Der Fall geht nun vor das Oberverwaltungsgericht (OVG), die Kammer hat bereits Rechtsmittel eingelegt. Osmann kann nicht verstehen, warum sich die Geschäftsstelle sich gegen seinen Vertrag wehrt: Es habe nur einen weiteren Bewerber gegeben, der seines Wissens nach auch nicht schneller liefern könnte. Außerdem sei sein Vertrag noch im Sinne der gesetzlichen Regelungen sowie der Entscheidung des BVerwG. Er selbst sei seit 2002 in der Krankenhausversorgung aktiv und mit zwei größeren und einem kleineren Klinikum einer der größeren Anbieter.
Im Oktober hatte auch der Bayerische Verwaltungsgerichtshof (VGH) in einem ähnlichen Verfahren, dass die Fahrstrecke von einer Stunde nicht als starre Grenze anzusehen sei, sondern im Einzelfall überschritten werden könne. Allerdings müsse die Apotheke ihre besondere Leistungsfähigkeit auch konkret nachweisen, die die längere Lieferzeit kompensieren solle.
Die bloße Behauptung reiche zur Rechtfertigung jedenfalls nicht aus, genauso wenig wie der Verweis auf die bisherige Erfahrung oder die Größe.
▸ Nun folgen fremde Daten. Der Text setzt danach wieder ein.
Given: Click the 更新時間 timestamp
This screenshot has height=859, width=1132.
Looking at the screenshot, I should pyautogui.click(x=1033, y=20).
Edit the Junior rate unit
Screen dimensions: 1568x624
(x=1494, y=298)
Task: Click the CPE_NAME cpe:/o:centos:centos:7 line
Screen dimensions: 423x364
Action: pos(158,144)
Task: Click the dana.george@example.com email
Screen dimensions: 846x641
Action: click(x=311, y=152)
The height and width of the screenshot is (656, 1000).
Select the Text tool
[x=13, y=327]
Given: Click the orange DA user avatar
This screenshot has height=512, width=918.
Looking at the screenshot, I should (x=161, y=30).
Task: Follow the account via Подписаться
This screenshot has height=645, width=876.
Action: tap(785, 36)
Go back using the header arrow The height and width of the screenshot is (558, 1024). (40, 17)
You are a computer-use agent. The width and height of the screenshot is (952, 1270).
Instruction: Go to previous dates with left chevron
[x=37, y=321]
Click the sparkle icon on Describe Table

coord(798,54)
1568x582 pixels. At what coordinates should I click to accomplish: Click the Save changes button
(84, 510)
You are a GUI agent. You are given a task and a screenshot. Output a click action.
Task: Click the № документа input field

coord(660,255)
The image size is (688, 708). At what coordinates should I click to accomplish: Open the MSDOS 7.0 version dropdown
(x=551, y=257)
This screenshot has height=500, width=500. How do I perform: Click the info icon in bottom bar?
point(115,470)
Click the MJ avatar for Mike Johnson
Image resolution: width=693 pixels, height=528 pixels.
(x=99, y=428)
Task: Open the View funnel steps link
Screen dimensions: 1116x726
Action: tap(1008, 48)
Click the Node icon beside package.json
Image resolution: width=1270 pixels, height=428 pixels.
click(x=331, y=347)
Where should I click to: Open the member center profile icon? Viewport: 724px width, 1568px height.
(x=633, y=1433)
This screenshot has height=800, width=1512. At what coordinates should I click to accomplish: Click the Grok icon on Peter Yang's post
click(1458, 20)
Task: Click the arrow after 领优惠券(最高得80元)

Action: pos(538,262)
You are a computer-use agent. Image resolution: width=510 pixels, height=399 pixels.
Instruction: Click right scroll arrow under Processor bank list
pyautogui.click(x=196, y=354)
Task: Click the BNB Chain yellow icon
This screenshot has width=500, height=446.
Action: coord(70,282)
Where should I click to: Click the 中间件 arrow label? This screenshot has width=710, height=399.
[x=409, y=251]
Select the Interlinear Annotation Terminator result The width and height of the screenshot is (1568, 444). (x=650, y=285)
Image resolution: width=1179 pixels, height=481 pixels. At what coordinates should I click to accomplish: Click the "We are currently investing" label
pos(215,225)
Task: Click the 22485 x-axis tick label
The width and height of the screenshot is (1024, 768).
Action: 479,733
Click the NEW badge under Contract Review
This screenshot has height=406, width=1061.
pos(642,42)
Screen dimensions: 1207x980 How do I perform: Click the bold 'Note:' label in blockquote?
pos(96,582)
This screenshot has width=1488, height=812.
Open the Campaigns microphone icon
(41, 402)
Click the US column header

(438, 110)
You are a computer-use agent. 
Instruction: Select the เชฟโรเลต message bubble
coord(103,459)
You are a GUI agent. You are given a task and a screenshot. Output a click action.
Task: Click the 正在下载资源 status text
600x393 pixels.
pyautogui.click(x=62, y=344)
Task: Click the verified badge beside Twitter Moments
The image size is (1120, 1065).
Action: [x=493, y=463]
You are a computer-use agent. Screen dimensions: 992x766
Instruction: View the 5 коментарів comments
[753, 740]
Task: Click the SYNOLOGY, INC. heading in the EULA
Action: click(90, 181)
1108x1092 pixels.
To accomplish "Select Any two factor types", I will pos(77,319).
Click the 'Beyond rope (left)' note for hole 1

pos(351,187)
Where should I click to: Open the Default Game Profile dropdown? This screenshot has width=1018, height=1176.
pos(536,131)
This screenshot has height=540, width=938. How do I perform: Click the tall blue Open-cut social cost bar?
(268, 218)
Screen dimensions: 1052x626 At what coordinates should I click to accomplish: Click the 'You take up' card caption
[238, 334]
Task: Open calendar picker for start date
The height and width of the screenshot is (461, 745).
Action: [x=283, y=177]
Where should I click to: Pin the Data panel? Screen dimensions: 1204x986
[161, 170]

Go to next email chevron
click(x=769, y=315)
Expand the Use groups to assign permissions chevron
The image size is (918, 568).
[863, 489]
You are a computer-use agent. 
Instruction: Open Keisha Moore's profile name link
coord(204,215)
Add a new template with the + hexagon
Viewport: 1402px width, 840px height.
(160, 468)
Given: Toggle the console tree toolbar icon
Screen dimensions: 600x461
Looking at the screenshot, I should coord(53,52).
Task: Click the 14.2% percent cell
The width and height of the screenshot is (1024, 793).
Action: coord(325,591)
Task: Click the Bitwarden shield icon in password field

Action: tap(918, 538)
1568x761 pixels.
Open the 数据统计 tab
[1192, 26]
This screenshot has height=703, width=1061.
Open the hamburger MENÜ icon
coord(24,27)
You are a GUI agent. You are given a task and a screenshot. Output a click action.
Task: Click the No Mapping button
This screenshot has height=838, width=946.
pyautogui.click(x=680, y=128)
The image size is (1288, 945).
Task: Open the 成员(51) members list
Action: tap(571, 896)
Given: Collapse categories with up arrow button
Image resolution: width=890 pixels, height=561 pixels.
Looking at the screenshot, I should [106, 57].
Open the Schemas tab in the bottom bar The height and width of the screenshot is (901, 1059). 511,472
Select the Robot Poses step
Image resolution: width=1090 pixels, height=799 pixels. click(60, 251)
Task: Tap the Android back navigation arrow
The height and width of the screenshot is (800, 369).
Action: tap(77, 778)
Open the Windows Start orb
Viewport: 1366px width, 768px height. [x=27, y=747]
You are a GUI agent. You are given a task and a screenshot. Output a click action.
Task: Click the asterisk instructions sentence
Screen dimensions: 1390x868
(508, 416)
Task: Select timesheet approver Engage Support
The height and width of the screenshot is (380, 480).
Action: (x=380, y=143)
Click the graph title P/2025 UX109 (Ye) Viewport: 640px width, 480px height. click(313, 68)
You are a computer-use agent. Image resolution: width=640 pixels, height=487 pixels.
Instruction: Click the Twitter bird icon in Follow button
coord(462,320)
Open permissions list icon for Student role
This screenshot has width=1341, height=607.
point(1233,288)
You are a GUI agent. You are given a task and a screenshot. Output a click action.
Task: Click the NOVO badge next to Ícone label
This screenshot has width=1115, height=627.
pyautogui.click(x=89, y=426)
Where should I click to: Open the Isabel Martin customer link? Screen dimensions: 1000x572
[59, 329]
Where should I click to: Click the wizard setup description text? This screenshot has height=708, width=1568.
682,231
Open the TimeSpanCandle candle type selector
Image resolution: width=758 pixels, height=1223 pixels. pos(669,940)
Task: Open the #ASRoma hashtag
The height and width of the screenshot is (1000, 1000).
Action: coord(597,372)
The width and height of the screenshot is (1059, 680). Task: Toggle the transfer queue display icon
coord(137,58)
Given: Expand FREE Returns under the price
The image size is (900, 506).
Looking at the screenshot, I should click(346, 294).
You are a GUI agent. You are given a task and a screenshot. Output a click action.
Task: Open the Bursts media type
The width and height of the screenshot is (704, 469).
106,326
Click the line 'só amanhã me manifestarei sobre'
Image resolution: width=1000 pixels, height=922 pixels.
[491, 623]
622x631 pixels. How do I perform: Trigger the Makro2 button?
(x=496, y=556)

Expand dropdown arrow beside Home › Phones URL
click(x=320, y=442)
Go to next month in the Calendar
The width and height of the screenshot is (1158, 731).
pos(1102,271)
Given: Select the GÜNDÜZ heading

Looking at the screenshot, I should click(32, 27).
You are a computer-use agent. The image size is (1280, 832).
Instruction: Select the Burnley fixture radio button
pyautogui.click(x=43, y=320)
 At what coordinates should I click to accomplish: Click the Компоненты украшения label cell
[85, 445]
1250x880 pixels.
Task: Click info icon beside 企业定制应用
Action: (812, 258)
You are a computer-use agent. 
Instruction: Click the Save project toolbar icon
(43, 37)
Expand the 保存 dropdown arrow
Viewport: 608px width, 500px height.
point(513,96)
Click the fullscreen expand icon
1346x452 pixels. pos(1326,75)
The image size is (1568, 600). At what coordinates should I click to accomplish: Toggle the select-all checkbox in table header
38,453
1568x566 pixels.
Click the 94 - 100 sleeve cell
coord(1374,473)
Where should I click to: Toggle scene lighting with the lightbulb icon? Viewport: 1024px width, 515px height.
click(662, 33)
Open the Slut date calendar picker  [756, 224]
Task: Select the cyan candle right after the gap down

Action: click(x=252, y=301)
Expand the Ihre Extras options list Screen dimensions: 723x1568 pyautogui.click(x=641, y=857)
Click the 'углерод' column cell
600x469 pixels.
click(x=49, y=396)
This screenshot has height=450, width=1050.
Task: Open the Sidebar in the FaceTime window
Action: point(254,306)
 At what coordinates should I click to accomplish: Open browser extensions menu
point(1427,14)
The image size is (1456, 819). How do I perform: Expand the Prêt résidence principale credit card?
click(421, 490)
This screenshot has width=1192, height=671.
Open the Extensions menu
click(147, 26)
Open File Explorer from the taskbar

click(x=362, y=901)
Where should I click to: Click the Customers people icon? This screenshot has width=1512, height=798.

In dem Verfahren ging es um eine Distanz von 151 Kilometern zum Kreiskrankenhaus sowie 105 beziehungsweise 125 Kilometern zu den weiteren Häusern der Klinik.
Bis 2005 war im Apothekengesetz geregelt worden, dass nur direkt angrenzende Bezirke von einer Krankenhausapotheke beliefert werden dürfen. Diese Einschränkung wurde allerdings aufgehoben. Allerdings muss die Apotheke die Arzneimittel, die das Krankenhaus zur akuten medizinischen Versorgung besonders dringend benötigt, unverzüglich zur Verfügung stellen. Zudem soll eine persönliche Beratung sichergestellt werden.
2012 entschied das BVerwG, dass eine Strecke von 216 Kilometern den gesetzlichen Anforderungen nicht entspricht. In dem Verfahren ging es um einen Versorgungsvertrag St. Franziskus-Hospitals in Münster und des Krankenhauses St- Joseph-Stift in Bremen. Die Richter schlossen sich mit der Zeitvorgabe von einer Stunde den Empfehlungen der Bundesapothekerkammer (BAK) sowie des Bundesverbands Deutscher Krankenhausapotheker (ADKA) und des Bundesverbands der klinik- und heimversorgender Apotheken (BVKA) an.
Die Vorgaben wurden später auch für die Heimversorgung übernommen. So entschied das OVG Nordrhein Westfalen Anfang 2013, dass Apotheken, die Heime beliefen möchten, nicht mehr als eine Stunde entfernt sein sollten.
Zuvor hatte 2008 der Europäische Gerichtshof (EuGH) entschieden, dass die kumulativen Anforderungen an die räumliche Nähe der versorgenden Apotheke zwar eine Einschränkung des Binnenmarktes darstellen, diese jedoch aufgrund des erzielten Gesundheitsschutzes zu rechtfertigen seien. Die EU-Kommission hatte gegen die deutschen Regelungen geklagt.
Für Aufregung unter dem klinikversorgenden Apotheken hatte im vergangenen Jahr der Klinikkonzern Helios gesorgt: Die Fresenius-Tochter hatte die erste externe Krankenhausapotheke eröffnet. Vom Standort in Wahlstedt aus, 45 Kilometer von Kiel entfernt, versorgt eine neue Niederlassung zehn firmeneigene Häuser mit zusammen 2500 Betten. Eine Neuheit in der Kliniklandschaft: Denn die Helios-Apotheke steht mitten in einem Industriegebiet.